3. Treasury securities

Treasury securities, which are federally guaranteed IOUs, also offer good yields. A three-month treasury bill yields 3.4% and a one-year treasury bill yields nearly 4%. Interest from Treasury securities is exempt from state income tax, but not federal income tax.

Treasury bills, which mature in one year or less, are issued at a discount, much like savings bonds. For example, you can buy a one-year $10,000 treasury bill for $9,750 and when the note matures, the government will pay your $10,000. Profit is your interest. Treasury bills, which have maturities greater than one year and less than 20 years, bear interest semi-annually.

You can buy treasury bills from a broker or directly (and for free) at treasurydirect.gov. Most brokerages also sell bank CDs and can be a good way to find high-yield CDs, Tumin says.
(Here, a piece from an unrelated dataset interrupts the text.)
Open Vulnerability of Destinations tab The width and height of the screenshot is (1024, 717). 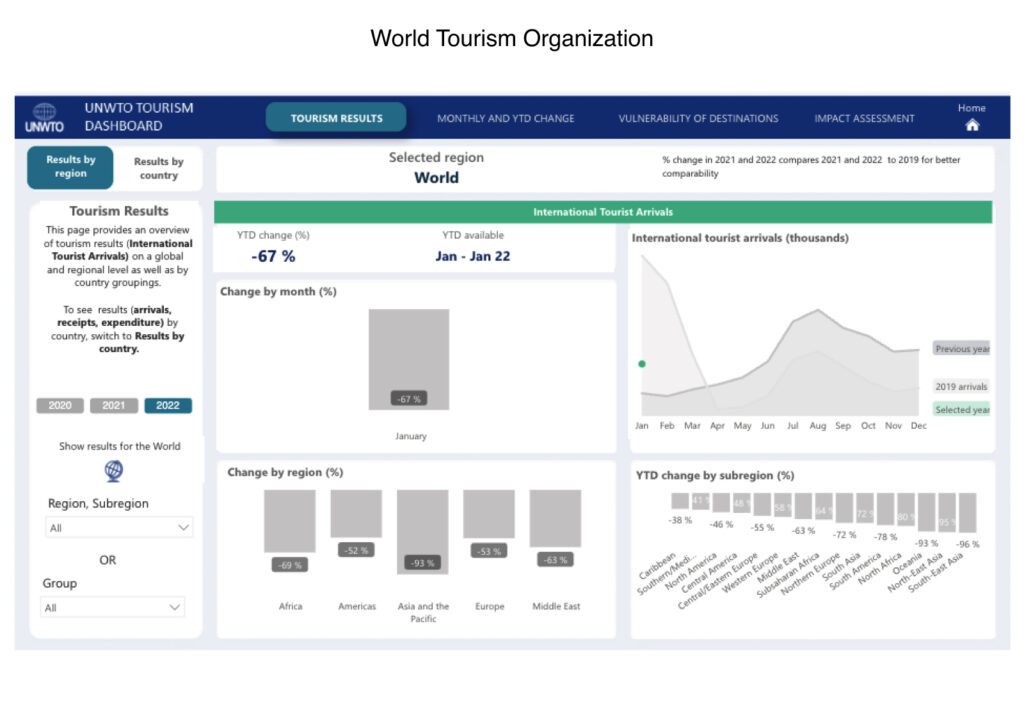coord(698,118)
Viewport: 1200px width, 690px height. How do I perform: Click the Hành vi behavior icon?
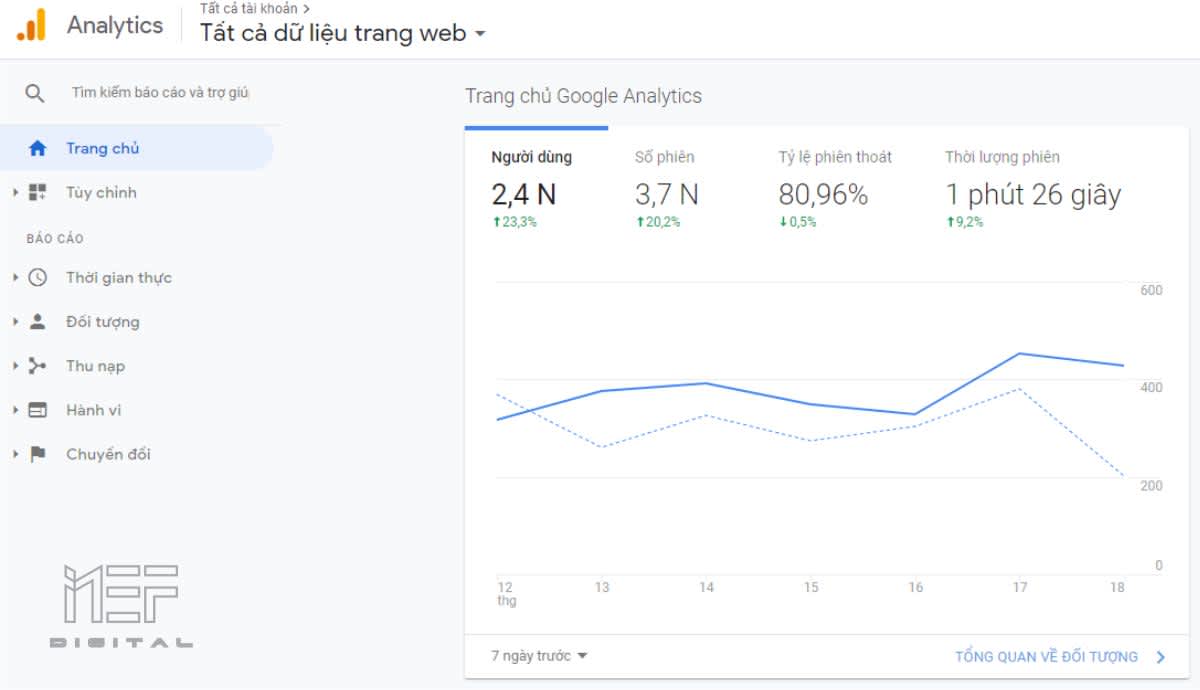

A downside of treasury bills: if you sell your treasury bills before they mature, you may get more or less than the face value of the security.

4. Money market UCITS

A money market mutual fund invests in short-term, high-quality, interest-bearing securities, such as treasury bills. Unlike a bank, which can fix a return for a certain period, money market funds can only give you what they earn, minus expenses. The typical money market fund returns 2.57%, according to Crain Data, which tracks the returns of the largest funds.